The step by step instructions for working with fear were given to me over many years, beginning with my first experience of a bardo, the emotional crevasse I fell into after my brother, Graham, died. I was desperate to understand how someone I knew so well could suddenly be gone. My mind was swirling. Where did he go? What was the meaning of life? Who am I ? Walking through the city on a rainy morning I saw a wet poster stapled to a telephone pole. Three familiar names caught my attention: Allen Ginsberg, Ram Dass, Chogyam Trungpa. These were authors of books I’d been reading during those dark months. Looking more closely I saw they would be teaching at an event the following summer in Boulder, Colorado.
I arrived in Boulder in early June and stayed until September, attending daily talks and weekly meditation retreats. Of the three, Chogyam Trungpa, a Tibetan meditation master with honorific title of Rinpoche, was clearly the central teacher. His voice was soft, his humour gently spontaneous, but his words cut through my depression like a scalpel. He spoke directly to the sense of panic I was feeling at the time. “Don’t try to push it away, get to know it. Learn to ride it’s energy.” This shocking message was my introduction to a life-long training in working with fear as ‘the path of a spiritual warrior’. He showed this lost child the way to reunite with the loving mother of my own heart.
This image of a warrior was defined as bravery beyond aggression, the confidence that draws from roots of our nature, beyond fear. “Look into any emotion and it will lead back to your heart. Imagine reaching into your ribcage to find your heart. All you will find is tenderness, tender space. ”
This is the path for our bardo journey. Opening to fear can awaken our true heart. Turning away from fear shuts it down. His message was as simple and challenging as that.
Being inspired by a wisdom teacher is said to be like someone pointing to a particular star in the night sky. “Look, over there”. You can’t focus on the finger that’s pointing, you have to turn your head and look for yourself. At the same time, you might miss the star altogether if someone doesn’t point it out to you. Learning to relate directly to fear was a teaching like that. Rinpoche was pointing to a very different constellation of ideas than what I was used to. But then he said: “don’t put your trust in my words. Take these teachings and test them out for yourself.”
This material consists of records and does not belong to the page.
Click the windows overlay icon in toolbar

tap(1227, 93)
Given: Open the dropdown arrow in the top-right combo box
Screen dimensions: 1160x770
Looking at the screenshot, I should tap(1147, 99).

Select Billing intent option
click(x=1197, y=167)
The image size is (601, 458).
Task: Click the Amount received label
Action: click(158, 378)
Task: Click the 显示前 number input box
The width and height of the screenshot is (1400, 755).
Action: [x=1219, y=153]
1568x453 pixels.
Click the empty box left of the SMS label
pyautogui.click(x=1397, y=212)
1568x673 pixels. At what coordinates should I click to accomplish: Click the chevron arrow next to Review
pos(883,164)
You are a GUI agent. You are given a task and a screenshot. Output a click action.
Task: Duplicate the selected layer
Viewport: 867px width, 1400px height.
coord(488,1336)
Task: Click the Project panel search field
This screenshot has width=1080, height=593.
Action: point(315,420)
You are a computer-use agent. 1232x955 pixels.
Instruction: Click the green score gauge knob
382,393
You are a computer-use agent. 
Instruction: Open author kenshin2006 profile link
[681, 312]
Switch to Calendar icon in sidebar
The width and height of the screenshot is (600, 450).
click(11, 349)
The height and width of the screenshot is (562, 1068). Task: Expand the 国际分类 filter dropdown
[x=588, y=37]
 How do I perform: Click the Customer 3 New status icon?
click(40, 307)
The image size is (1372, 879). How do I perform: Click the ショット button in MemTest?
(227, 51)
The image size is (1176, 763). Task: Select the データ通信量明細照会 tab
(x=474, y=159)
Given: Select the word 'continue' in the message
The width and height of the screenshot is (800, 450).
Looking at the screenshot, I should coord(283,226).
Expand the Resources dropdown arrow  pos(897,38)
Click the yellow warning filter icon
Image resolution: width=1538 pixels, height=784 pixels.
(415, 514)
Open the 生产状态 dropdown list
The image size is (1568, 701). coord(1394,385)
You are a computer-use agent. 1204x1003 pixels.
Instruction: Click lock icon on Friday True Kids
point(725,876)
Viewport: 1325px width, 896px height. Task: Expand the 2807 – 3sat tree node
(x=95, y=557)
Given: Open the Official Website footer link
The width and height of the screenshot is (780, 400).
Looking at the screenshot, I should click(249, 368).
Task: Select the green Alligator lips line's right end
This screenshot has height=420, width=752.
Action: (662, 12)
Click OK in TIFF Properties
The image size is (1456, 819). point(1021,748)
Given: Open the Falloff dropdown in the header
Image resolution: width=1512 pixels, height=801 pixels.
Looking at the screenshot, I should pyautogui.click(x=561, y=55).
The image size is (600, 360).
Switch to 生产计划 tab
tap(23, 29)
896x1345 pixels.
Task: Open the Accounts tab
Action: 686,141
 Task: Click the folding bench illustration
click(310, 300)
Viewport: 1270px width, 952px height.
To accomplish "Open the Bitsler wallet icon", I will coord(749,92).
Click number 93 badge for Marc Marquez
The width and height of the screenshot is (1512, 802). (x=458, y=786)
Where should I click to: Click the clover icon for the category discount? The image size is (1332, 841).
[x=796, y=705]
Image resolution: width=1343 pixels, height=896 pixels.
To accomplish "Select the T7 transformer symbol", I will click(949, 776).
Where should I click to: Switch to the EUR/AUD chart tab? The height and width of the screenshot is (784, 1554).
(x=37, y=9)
He taught us where to look. It invited us to pay attention, like a parent patiently trying to settle a young child.
Sit still. Feel your dignity.
Strong back, soft heart.
Little did I realize it at the time, but this practice of creating space to just be still, to let go of distractions was the life-preserver I needed, not only for the bardo I was in at the time, but for all the others that would follow.